Mickelson also had little explanation about how he’s played the last month after winning at Pebble Beach. He tied for 39th at the Mexico Championship in late February and missed the cut last week at the Arnold Palmer Invitational in Orlando.
“I haven’t played well the last three events, so I don’t know,” he said. “I don’t feel like it’s far off. I actually felt like I hit a lot of good shots this week, but I’m having some trouble with the putter, and I’ll have to work that out.”
Mickelson will take next week off and likely return at the Match Play Championships in Austin, Texas, in two weeks.
Mickelson refused to blame his struggles at the Players — it’s the 10th time in he’s missed the cut at TPC Sawgrass in 26 tournaments — on off-the-course distractions.

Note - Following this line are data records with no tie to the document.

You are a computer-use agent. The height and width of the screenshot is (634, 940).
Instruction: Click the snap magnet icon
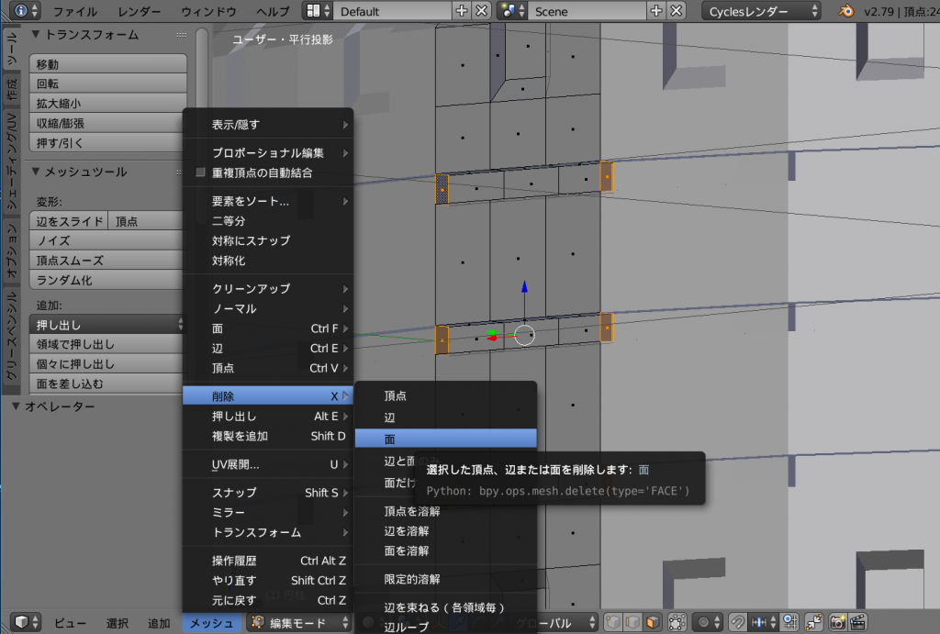click(736, 622)
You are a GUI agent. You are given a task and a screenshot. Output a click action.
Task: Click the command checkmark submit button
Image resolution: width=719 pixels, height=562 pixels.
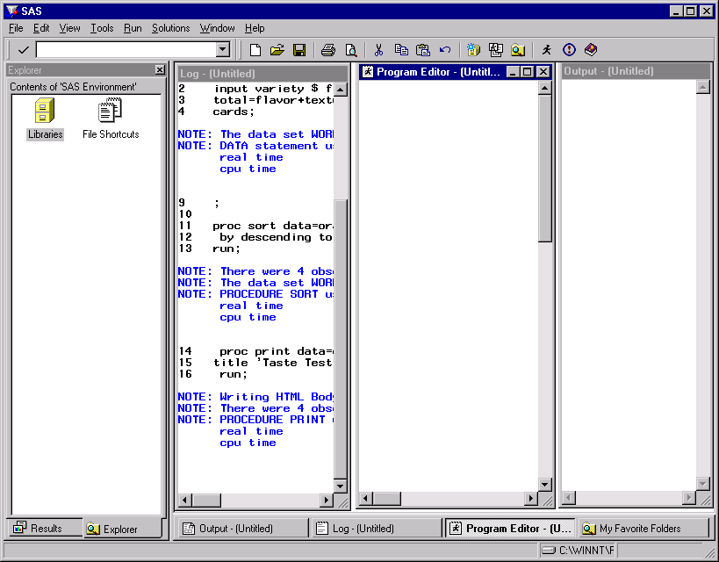point(23,50)
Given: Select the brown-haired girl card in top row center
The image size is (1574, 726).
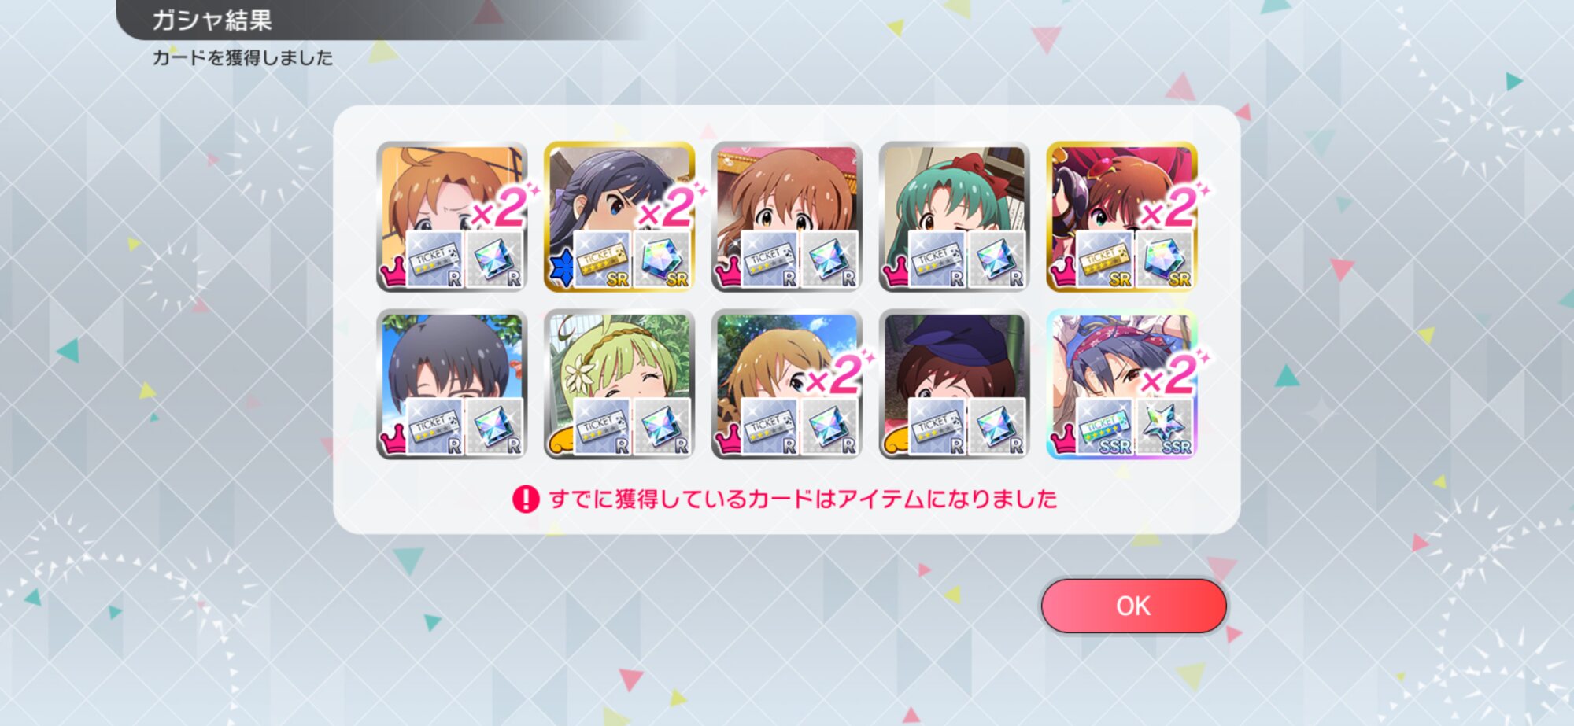Looking at the screenshot, I should 786,216.
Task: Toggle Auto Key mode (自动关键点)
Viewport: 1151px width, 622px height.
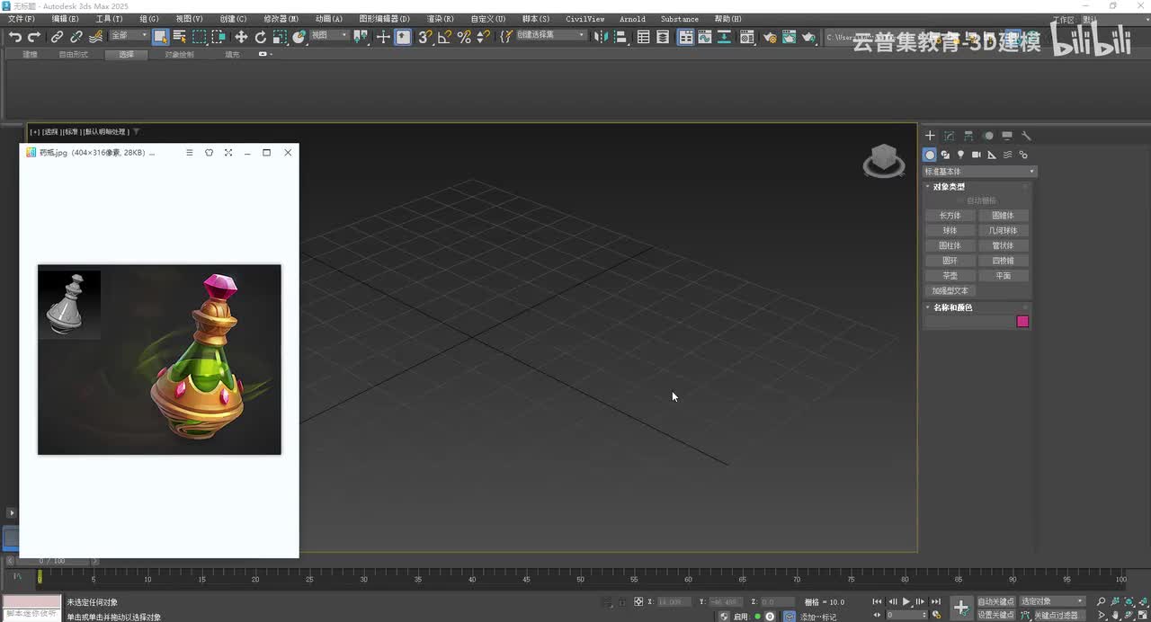Action: coord(995,601)
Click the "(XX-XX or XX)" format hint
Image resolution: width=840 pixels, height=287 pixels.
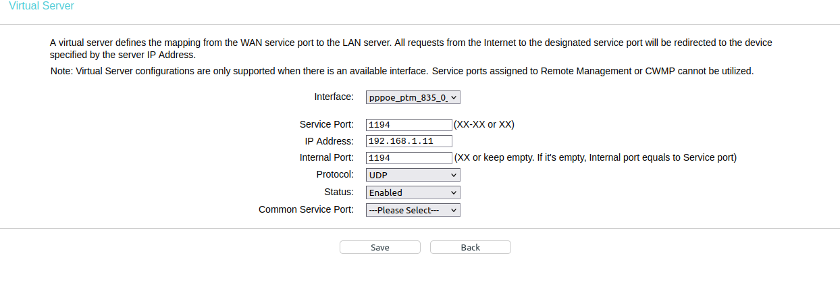[x=483, y=124]
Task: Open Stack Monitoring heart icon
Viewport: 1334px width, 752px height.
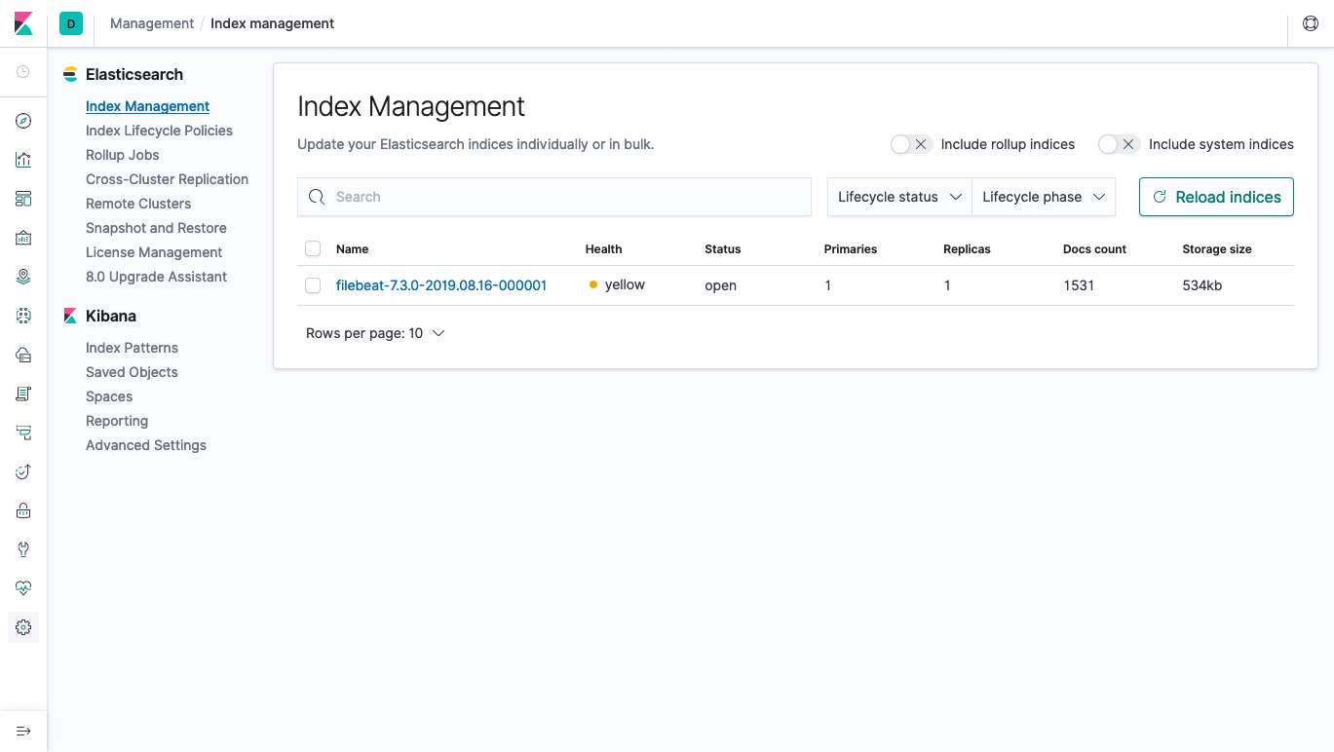Action: point(22,587)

He learned earlier this week that a college consulting company he has used the last three years has been accused of orchestrating a massive bribery scheme. Mickelson said he never contributed to William “Rick” Singer’s foundation tied to his California-based company, Edge College & Career Network, but used the service to find the right fit for his children. His oldest daughter is now a sophomore at Brown.
“I’m used to taking hits, but it hurts when you have your kids being questioned over doing nothing but working hard and studying hard,” Mickelson said. “But we’re going to be OK.”
Jordan Spieth also missed the cut, the fourth time in the last five years he’s failed to stick around for the weekend.
Spieth left the Stadium Course knowing he had no chance after hitting balls in the water on consecutive holes and making double bogey on the seventh by taking two shots to get out of a fairway bunker. That negated a seven-birdie round.
Spieth has missed the cut three times in eight starts this season, and has not finished closer than 14 shots of the lead in the other five tournaments.
“I’m getting tired of it now, yeah,” said Spieth, whose biggest problem this week was a two-way miss with his driver.
“In any career, you’re going to have ups and downs,” he added. “It’s just how it works. It’s just a matter of … learning from it, finding out why, so that you don’t get as off next time in those situations and then when it’s going good, what did you do to get there. So it’s fine. Everything’s OK.”
Two rounds, two hole-in-ones.
A day after Ryan Moore aced the par-3 17th, Sungjae Im did the same at No. 13.
Im’s was the first of career on the PGA Tour and the 34th in tournament history. It was the 12th at the 13th.
It’s also the first time since 2013 that multiple aces have been made at TPC Sawgrass.
At 20 years old, Im became the youngest to ever record an ace at The Players. He hit an 8-iron from 152 yards. The ball landed a few feet past the hole, spun backward and rolled in.
Im high-fived spectators as he walked to the green. He also stopped, removed his hat and bowed in a show of thanks to those cheering.
WNBA star Elena Delle Donne walked 18 holes with the group featuring Tiger Woods on Friday. She witnessed Woods recording his worst score at the par-3 17th in 69 rounds at the Players. She also saw Woods make par or birdie on each of the remaining 17 holes and finished at 1-under 71 for the day and 3-under 141 heading to the weekend.
Woods’ niece, Cheyenne Woods, Jacksonville Jaguars place-kicker Josh Lambo and the crew from the popular YouTube channel Dude Perfect also made the rounds during the second round of the tournament. Woods, Lambo and the five Dude Perfect guys had a chipping contest on a scaled-down, replica version of the par-3 17th. They attempted shots right-handed, left-handed and backward.
The par-4 12th at TPC Sawgrass is playing more like a really long par 3.
The top nine players on the leaderboard, including co-leaders Tommy Fleetwood and Rory McIlroy, made birdie or better at the 304-yard hole.
No. 12 ranked as the easiest on the course in each of the first two rounds and has yet to yield anything worse than a bogey. More players (147) have birdied it than those who made par (114) and bogeys (16) combined.
The field has played it at a combined 145 under in two rounds: 76 under in the opening round and 69 under in the second round.